Questions:
(a) In the profile of Willy Meisl below, when was he forced to emigrate to England?
(b) Carry on the profile of Willy Meisl below from the point where it stops.

*** Document extract ***

Country: Germany/Great Britain
Born: December 26,1895 in Vienna, Austria
Died: June 12, 1968
Willy Meisl was Germany’s leading sportswriter during the 1920s
From 1924 through 1933, Meisl was editor of Berlin’s Vossische
Zeitung, Germany’s leading newspaper. He was also editor
of the influential book Sport am Scheidewege, which featured
articles by Bertold Brecht, Egon Erwin Kisch and Arnold Bronnen, three
of Germany’s most prominent intellectuals.
After the April, 1933 Nazi “Machtergreifung”, Meisl authored
an extensive Vossische Zeitung article about Germany’s
top Jewish sportsmen that, in the context of the times, was a daring
piece of journalism. Nonetheless, the publisher of the “VZ”stood
between journalistic license and infuriated “new order” German
authorities. But this protection lasted less than a year, and by January
1934, Meisl was forced to emigrate to England.
In 1936, Meisl joined the staff of World Journalist, the official
publication of the British Olympic Committee. He entered the British
Army in 1940, through 1943, and served at the British Foreign Office
Following World War II, Meisl was the London sports correspondent for
Sweden’s leading dailies, Dagens Nyheter (morning) and Exporessen (evening),
as well newspapers in Switzerland, Germany and England.

*** End of Document extract ***
*** Material provided ***

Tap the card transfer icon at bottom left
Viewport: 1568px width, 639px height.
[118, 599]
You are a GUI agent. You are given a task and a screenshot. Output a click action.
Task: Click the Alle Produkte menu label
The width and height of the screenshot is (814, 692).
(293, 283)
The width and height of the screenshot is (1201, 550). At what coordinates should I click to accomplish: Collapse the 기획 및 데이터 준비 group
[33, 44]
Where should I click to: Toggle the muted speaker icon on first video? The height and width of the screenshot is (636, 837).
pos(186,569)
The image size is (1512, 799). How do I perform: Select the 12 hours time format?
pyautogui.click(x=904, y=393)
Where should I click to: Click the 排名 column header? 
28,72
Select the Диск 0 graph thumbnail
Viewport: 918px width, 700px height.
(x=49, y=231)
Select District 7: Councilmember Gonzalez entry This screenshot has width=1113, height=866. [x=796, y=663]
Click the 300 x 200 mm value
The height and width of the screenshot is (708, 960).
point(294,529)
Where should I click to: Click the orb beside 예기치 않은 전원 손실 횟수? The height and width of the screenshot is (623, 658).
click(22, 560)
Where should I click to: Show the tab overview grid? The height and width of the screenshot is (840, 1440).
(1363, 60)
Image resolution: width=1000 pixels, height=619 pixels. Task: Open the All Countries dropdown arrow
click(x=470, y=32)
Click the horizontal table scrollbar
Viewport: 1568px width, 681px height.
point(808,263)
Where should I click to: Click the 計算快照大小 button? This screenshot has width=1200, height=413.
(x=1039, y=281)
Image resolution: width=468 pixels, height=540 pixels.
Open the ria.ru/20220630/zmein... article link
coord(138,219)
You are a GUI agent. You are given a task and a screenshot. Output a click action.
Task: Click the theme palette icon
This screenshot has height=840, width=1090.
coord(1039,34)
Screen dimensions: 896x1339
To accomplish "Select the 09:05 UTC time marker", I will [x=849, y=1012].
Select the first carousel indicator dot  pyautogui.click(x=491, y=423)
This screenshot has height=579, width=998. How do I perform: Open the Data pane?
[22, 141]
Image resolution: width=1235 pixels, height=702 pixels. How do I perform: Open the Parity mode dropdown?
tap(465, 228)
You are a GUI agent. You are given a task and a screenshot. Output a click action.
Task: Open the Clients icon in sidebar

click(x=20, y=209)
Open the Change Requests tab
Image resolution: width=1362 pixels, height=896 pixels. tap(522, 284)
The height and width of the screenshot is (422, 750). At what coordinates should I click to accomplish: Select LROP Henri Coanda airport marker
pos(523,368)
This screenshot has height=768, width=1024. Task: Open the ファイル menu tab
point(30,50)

*** End of Material provided ***

Task-by-task results:
(a) January 1934

(b)
Meisl was a primary contributor to the German books Olympia 1928 and Olympia
1932. He authored the books: Der Schwimmsport (w/P. Winter)
in 1925, Boxen 1925, Der Fussballsport 1925, Der
Sport am Scheideweg 1928, Fussball, der Welsport 1930,
and ABC des Fussballspiels. His 1955 book, Soccer
Revolution, discussed modern soccer systems, and he co-authored
a booklet, Sonderabdruck aus dem Sammelwerk, Juden im Deutschen
Kulturbereich, published just before his death in 1968.
Meisl received his doctorate of laws degree in Vienna in 1922. As a
student, he ranked among Austria’s top all-around athletes. In
the years “around World War I”, he was goalkeeper for the
Wiener amateur soccer team and toured Sweden with his club. In 1920,
Meisl was goalkeeper for the Austrian national soccer team. He coached
the Hammarby IF soccer team in Stockholm a year later. He was also a
member of the Austrian national water polo team, and a champion swimmer,
boxer and tennis player.
In 1954, British weekly World Sports accorded Meisl the title: “World’s
No. 1 Soccer Critic”.
Following a long illness, Meisl died of cancer in 1968.